More often than not, explicit is better than implicit. This is also the case in the assumptions we constantly make when applying Machine Learning algorithms to our data. A strength of expert systems (an alternative to ML for AI) is that they are explicit and often it is easy to see all the assumptions laid out right in front of you. If the expert system says: if fever then malaria, you can make out the 1:1 assumption there.

Often, when using Machine Learning algorithms, many assumptions are made for you since these algorithms are more interested in fitting to the data than in solving the problem. You as the data scientist / engineer are responsible for the correct definition and application of the problem. Examples of assumptions often made are:

  1. Your data is Independent and Identically Distributed (iid): each data point is independent of another one you collected, and collecting one does not affect the other ones.
  2. There is no relationship between the features: In your training examples, the age column is not related to the sex column (probably okay) or the smoking column (probably not okay).
  3. Linear relationships: There is a linear relationship between the inputs and the outputs (target) and your model can be described by the form: Y = AX1 + BX2 + ... + c.
  4. Independent variables are Normally Distributed: Even though the normal distribution is every mathematicians ideal distribution (a God send really), many ML techniques require you to make this assumption.
  5. and many more ...

Consideration: Be clear that you are always making assumptions. When you don't think you are making assumptions, its likely because they are being made for you. In either way, Machine Learning models dictate the assumptions you are to make and dealing with this requires care and thorough testing.
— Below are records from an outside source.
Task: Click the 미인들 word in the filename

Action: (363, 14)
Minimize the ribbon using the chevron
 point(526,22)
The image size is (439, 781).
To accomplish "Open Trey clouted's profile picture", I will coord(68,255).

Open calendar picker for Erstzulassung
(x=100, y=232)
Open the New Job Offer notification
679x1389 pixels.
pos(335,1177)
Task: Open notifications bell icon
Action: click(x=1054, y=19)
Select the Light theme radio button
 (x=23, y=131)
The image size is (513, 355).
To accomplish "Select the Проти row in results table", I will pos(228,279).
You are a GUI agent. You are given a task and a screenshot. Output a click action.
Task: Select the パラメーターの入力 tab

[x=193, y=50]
Correlation is very helpful, so is causation.

All statistics students have probably heard the mantra: "Correlation does not equal causation". What we see from ML is a learning of the correlations between the variables and the target variable (the thing we are trying to predict).

Learning from correlations has gotten us to where we are now, but often times in medicine we are trying to ask "what if questions". Examples of these are:

  1. What if we give the patient drug X as opposed to drug Y?
  2. What if our patient has both Malaria and Congestive Heart Failure?
  3. What would be the effect of distributing mosquito nets in this area?

These are difficult questions as they live in the counterfactual space, and cannot be answered by models we build using correlations.



This is a very big downside of learning from data and machine learning in general, but is an active field of research at the moment of this writing.

Consideration: When learning from data alone, it is not possible (yet?) to learn the direction of causality. Whenever possible, incorporate known causal knowledge from experts. This might limit your selection of models but might be a trade-off you are willing to make.

Constantly starting from scratch

Typical Machine Learning approaches assume the data is all encompasing and we don,t know anything about the problem space before we begun. Therefore, we take our data and ask the model to learn everything from it, and everytime we do this, we start building knowledge from scratch.

In health and medicine, there exists a large body of literature that can be used as the body of knowlege and information to build on and leverage. Most ML techniques have limited or no room to incorporate existing knowledge.

Consideration: Prior knowledge is an invaluable resource. It helps mitigate issues with causation, data availability and quality, and bias (could be harmful with bad actors). If at all possible, choose to incorporate prior knowledge. Consider bayesian and expert system approaches too.